* Work item *
Please transcribe exactly the lines from the line holding "Given: Select the Tr1 trace label" through the end of the data below, and skip any pictures.

* Data supplied *
╭──

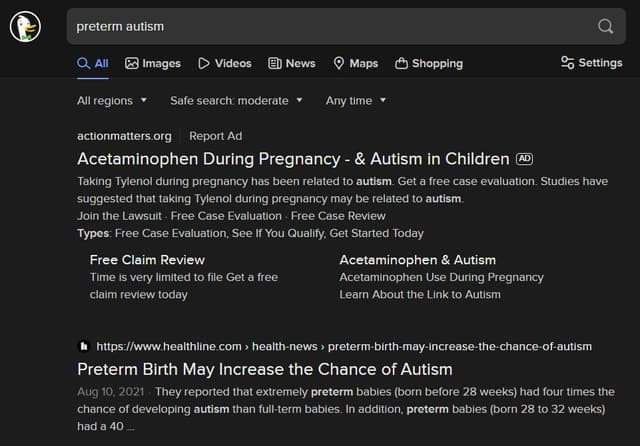Click the Images tab icon
The width and height of the screenshot is (640, 446).
pyautogui.click(x=132, y=63)
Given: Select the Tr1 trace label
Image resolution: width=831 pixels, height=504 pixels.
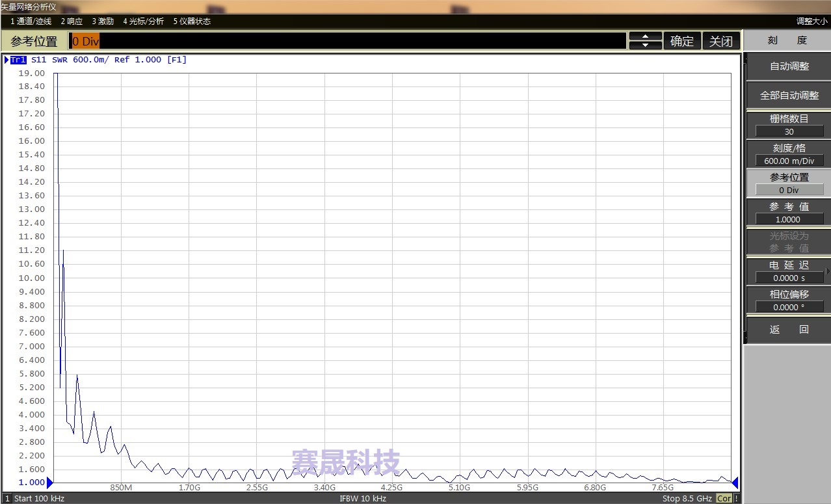Looking at the screenshot, I should coord(20,59).
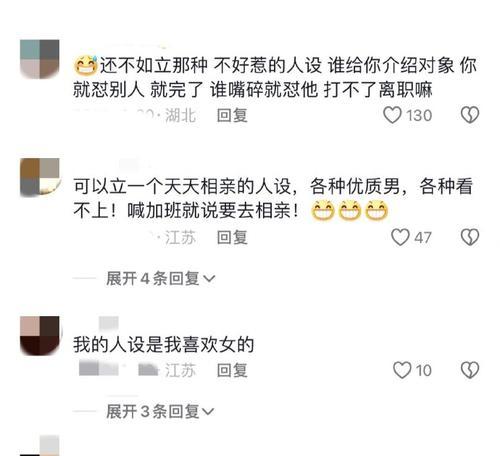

╰──

* Expected answer *
Given: Select the Tr1 trace label
Image resolution: width=831 pixels, height=504 pixels.
Looking at the screenshot, I should coord(20,59).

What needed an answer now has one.